[Pixel coordinate grounding data]

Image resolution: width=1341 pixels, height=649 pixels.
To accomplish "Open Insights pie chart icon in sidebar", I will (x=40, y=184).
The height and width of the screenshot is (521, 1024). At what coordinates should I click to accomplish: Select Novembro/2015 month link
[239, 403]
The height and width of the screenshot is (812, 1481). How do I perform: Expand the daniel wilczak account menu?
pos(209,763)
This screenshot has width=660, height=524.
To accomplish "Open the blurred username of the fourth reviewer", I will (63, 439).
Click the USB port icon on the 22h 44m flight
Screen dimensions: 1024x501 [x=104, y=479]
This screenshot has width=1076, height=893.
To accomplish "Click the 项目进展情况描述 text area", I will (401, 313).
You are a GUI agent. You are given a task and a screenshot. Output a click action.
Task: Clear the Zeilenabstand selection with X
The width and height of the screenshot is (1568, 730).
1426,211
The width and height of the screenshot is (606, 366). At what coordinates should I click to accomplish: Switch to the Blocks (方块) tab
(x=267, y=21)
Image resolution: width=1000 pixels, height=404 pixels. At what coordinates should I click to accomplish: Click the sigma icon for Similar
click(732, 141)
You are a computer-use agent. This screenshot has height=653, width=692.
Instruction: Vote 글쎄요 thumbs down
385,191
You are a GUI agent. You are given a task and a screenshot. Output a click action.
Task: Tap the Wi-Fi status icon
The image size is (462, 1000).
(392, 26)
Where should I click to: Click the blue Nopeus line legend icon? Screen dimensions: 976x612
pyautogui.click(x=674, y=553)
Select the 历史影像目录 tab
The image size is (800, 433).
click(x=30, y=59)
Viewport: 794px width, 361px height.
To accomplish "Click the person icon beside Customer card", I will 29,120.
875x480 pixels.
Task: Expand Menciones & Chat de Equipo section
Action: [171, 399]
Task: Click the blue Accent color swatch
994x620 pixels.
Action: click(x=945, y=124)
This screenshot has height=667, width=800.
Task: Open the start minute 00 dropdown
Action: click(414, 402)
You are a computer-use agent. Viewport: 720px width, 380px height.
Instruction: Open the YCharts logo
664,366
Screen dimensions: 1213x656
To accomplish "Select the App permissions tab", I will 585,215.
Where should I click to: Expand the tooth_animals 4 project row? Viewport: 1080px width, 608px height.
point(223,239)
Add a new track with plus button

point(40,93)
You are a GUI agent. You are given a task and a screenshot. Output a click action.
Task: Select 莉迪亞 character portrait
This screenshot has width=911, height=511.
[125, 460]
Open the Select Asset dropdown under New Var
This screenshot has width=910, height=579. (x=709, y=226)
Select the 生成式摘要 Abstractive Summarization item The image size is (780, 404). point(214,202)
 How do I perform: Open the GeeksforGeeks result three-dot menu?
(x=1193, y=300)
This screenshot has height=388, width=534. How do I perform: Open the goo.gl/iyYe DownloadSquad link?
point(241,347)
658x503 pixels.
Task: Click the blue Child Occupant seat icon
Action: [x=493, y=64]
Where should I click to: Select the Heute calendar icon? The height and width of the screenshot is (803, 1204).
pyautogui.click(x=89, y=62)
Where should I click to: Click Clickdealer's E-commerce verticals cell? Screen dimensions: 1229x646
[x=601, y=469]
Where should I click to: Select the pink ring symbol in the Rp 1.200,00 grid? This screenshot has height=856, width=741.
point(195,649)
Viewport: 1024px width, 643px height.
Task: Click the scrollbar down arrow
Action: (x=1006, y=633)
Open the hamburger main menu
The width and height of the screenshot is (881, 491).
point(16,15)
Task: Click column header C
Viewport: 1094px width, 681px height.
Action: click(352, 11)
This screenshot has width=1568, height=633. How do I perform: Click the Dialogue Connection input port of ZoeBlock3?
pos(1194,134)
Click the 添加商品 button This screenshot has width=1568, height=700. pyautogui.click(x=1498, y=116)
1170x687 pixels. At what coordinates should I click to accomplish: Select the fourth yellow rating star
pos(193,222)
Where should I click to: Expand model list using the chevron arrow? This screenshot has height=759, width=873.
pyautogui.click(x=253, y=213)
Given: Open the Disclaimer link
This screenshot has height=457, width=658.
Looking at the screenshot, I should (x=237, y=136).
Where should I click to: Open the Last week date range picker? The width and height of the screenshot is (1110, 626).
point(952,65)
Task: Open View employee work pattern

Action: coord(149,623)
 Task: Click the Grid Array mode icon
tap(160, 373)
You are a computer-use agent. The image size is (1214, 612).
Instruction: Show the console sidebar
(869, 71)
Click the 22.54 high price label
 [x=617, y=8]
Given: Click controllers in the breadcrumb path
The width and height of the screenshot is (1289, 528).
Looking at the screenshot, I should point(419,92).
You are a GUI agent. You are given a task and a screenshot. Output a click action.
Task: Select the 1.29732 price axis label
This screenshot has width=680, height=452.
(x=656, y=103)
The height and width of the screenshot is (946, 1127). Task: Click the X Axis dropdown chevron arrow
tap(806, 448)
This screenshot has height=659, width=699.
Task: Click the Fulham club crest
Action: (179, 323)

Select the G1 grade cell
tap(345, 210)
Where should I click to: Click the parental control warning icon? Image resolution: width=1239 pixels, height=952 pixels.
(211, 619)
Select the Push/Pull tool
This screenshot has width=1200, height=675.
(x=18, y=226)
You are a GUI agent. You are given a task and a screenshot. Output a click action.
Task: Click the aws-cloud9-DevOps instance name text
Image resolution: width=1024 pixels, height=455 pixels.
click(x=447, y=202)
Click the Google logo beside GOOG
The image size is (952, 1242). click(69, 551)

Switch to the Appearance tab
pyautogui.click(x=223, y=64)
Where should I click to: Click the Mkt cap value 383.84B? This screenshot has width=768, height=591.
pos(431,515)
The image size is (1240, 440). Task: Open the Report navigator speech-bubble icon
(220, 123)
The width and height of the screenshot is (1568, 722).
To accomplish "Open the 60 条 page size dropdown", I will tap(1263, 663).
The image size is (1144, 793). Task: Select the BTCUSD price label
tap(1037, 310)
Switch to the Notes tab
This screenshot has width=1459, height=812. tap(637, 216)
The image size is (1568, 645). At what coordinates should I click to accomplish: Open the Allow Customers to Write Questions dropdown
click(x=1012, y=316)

INSTRUCTIONS TO FOLLOW - Repeat only what lies between the first line of the data and the line containing "This screenshot has width=660, height=524.", both of those lines included, exactly as it stands.

WRITTEN RESPONSE -
Image resolution: width=1341 pixels, height=649 pixels.
To accomplish "Open Insights pie chart icon in sidebar", I will (x=40, y=184).
The height and width of the screenshot is (521, 1024). At what coordinates should I click to accomplish: Select Novembro/2015 month link
[239, 403]
The height and width of the screenshot is (812, 1481). How do I perform: Expand the daniel wilczak account menu?
pos(209,763)
This screenshot has width=660, height=524.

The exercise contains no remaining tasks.